I put together an initial ctypes.util.find_library() replacement at ipaplatform/base/find_library.py... it needs work so guidance would be greatly appreciated

many thanks

https://github.com/m3gat0nn4ge/freeipa/tree/find_library

PR for review: https://github.com/freeipa/freeipa/pull/1773

thanks

@abbra find_library is two magnitudes slower even on a fast system with pre-warmed caches. The ipa command loads at least two external libraries with find_library, which slows down the command by at least 5 to 10ms for each call.

 python3 -m timeit -s "from ctypes.util import find_library; from ctypes import CDLL" "CDLL('libkrb5.so.3')"
100000 loops, best of 3: 13.6 usec per loop
$ python3 -m timeit -s "from ctypes.util import find_library; from ctypes import CDLL" "CDLL(find_library('krb5'))"
100 loops, best of 3: 2.75 msec per loop

@rcritten Your example script doesn't work unless development libraries are installed. libkrb5.so is provided by krb5-devel. libkrb5.so.3 is provided by krb5-libs.

@megatonnage Thanks for your PR. You are still using a subprocess and ldconfig to locate the library. You are even using more programs and shell=True, which is a security risk and most likely slower than find_library.

We could use a different approach and defer both the import of csrgen_ffi and loading of _librpm = _ffi.dlopen(find_library("rpm")). That would address the issue of slow startup in the default case. ipaplatform.redhat.tasks could use ctypes directly, too. There is no need to use FFI for a simple function call here.
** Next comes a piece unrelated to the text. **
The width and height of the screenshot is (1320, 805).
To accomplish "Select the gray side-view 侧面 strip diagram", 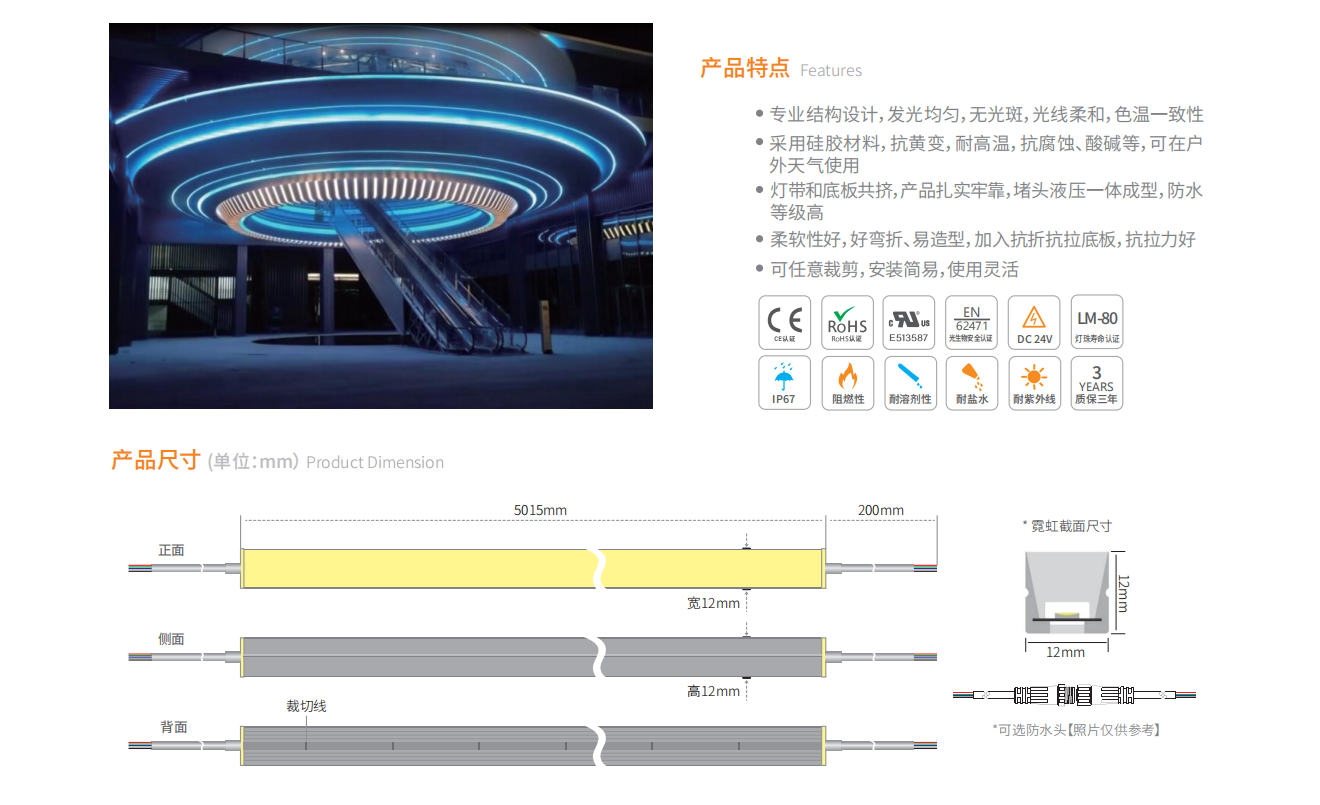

@cheimes oh I know my attempt was sort of lousy which is why I didn't pursue it further :-)

https://github.com/freeipa/freeipa/pull/1774 takes care of librpm in ipaplatform.tasks.redhat.

Issue #7484 and https://github.com/freeipa/freeipa/pull/1779 handle ipaclient.csrgen_ffi

master:

• b82a229 Load librpm on demand for IPAVersion

All performance relevant uses of find_library have been replaced or now use deferred loading.